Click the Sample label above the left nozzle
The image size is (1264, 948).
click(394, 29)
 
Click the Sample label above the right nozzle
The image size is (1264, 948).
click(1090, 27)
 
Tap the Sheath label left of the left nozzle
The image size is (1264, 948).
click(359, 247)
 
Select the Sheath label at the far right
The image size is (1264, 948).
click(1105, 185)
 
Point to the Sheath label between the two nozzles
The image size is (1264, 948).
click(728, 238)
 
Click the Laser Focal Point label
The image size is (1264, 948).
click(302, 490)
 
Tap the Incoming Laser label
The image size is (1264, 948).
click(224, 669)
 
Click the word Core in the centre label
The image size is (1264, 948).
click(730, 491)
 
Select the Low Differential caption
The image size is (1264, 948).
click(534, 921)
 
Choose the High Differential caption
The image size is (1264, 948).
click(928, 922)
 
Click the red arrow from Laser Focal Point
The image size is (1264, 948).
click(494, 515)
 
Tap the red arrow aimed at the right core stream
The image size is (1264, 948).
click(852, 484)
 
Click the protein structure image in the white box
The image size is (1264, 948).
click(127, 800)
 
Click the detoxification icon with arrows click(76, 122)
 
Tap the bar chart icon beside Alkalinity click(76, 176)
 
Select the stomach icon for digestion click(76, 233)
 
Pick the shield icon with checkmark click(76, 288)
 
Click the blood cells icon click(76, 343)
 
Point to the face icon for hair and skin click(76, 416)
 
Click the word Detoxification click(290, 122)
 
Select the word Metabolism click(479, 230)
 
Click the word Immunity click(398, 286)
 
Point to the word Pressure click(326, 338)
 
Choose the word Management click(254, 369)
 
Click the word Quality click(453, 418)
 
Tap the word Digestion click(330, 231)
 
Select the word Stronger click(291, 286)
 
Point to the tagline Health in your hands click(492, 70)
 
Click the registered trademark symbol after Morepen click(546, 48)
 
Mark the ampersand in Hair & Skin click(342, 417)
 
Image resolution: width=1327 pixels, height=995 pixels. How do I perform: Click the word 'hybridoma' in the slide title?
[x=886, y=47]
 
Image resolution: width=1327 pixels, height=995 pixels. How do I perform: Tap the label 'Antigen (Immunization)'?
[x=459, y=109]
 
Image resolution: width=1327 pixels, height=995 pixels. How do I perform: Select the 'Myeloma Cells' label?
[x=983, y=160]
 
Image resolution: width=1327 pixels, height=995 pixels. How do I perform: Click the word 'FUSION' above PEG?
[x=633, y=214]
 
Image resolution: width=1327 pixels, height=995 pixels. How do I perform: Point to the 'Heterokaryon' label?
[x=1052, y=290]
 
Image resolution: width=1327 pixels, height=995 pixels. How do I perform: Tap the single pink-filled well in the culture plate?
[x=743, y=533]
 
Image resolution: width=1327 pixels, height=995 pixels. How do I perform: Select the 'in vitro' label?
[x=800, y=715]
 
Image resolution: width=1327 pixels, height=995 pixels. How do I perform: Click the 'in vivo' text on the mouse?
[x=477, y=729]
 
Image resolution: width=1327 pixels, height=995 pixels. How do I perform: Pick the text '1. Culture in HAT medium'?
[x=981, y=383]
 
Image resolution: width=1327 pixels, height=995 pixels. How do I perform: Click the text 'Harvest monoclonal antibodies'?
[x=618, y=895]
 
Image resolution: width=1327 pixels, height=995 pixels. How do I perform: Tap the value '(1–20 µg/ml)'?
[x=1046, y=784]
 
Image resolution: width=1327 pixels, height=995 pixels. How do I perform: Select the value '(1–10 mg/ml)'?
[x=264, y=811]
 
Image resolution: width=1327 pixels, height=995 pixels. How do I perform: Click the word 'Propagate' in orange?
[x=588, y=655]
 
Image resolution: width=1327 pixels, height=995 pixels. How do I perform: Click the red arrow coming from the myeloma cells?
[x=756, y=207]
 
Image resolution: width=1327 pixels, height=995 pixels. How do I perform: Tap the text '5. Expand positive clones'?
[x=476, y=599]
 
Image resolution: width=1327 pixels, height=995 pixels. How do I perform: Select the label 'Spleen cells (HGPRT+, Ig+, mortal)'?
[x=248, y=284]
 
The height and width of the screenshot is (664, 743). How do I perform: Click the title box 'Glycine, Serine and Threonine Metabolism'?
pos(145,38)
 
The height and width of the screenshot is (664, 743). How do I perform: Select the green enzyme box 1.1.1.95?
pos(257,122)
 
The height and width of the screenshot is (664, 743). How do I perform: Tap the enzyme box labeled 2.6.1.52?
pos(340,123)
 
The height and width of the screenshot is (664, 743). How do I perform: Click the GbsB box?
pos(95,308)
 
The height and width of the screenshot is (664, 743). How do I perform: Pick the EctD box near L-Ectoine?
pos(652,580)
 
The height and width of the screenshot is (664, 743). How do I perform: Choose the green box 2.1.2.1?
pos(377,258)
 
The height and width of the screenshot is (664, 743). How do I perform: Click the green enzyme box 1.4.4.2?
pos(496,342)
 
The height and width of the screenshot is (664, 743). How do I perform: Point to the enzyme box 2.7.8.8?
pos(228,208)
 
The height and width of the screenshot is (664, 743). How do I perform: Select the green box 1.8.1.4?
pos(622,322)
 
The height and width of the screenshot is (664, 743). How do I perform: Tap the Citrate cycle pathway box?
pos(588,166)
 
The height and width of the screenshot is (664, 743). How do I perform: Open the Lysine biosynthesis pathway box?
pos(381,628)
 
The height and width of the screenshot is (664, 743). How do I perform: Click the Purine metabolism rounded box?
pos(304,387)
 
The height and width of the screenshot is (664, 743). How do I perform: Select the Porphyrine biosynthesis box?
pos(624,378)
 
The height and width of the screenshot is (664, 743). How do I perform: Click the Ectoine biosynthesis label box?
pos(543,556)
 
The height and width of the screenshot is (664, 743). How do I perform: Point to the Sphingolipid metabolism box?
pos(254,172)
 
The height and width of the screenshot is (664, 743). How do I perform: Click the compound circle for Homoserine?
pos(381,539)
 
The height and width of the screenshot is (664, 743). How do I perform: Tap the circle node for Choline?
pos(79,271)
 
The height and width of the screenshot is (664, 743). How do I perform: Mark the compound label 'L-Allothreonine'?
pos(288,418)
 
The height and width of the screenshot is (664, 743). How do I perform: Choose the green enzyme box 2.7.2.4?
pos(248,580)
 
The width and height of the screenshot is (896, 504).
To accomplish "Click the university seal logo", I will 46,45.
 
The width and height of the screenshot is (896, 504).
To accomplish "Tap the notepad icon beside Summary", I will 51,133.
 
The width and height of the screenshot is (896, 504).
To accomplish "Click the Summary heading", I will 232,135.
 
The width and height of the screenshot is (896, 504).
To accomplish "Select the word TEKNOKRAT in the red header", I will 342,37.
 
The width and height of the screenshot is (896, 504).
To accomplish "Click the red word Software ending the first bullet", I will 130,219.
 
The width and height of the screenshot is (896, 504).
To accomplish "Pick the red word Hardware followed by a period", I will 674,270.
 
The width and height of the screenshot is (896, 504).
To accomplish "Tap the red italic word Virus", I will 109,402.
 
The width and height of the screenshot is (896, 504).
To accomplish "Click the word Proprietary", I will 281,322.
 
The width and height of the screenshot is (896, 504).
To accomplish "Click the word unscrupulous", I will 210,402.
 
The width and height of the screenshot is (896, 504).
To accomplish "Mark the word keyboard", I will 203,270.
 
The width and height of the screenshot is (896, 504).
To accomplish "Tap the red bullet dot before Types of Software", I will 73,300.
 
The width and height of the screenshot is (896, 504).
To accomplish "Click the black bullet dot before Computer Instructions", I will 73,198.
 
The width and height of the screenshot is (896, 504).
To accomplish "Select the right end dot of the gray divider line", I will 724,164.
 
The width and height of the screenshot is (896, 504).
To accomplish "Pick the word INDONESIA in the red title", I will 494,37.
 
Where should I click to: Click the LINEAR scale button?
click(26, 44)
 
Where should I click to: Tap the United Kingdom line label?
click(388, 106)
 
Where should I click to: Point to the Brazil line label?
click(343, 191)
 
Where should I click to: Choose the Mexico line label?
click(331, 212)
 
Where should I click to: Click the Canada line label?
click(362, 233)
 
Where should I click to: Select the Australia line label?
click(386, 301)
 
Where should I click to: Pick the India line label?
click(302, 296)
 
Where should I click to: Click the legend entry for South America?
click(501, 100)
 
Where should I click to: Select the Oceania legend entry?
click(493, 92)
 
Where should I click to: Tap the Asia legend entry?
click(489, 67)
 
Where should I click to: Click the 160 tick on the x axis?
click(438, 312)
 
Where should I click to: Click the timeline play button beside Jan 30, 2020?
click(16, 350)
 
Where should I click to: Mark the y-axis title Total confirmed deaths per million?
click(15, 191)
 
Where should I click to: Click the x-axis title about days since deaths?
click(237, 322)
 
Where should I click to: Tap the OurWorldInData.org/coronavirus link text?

* * * * * * * * *

Start at the first line of the entries and stop at the line with "Tap the bar". Retype each of those lines exactly, both ends included.

Click the Sample label above the left nozzle
The image size is (1264, 948).
click(394, 29)
 
Click the Sample label above the right nozzle
The image size is (1264, 948).
click(1090, 27)
 
Tap the Sheath label left of the left nozzle
The image size is (1264, 948).
click(359, 247)
 
Select the Sheath label at the far right
The image size is (1264, 948).
click(1105, 185)
 
Point to the Sheath label between the two nozzles
The image size is (1264, 948).
click(728, 238)
 
Click the Laser Focal Point label
The image size is (1264, 948).
click(302, 490)
 
Tap the Incoming Laser label
The image size is (1264, 948).
click(224, 669)
 
Click the word Core in the centre label
The image size is (1264, 948).
click(730, 491)
 
Select the Low Differential caption
The image size is (1264, 948).
click(534, 921)
 
Choose the High Differential caption
The image size is (1264, 948).
click(928, 922)
 
Click the red arrow from Laser Focal Point
The image size is (1264, 948).
click(494, 515)
 
Tap the red arrow aimed at the right core stream
The image size is (1264, 948).
click(852, 484)
 
Click the protein structure image in the white box
The image size is (1264, 948).
click(127, 800)
 
Click the detoxification icon with arrows click(76, 122)
 
Tap the bar chart icon beside Alkalinity click(76, 176)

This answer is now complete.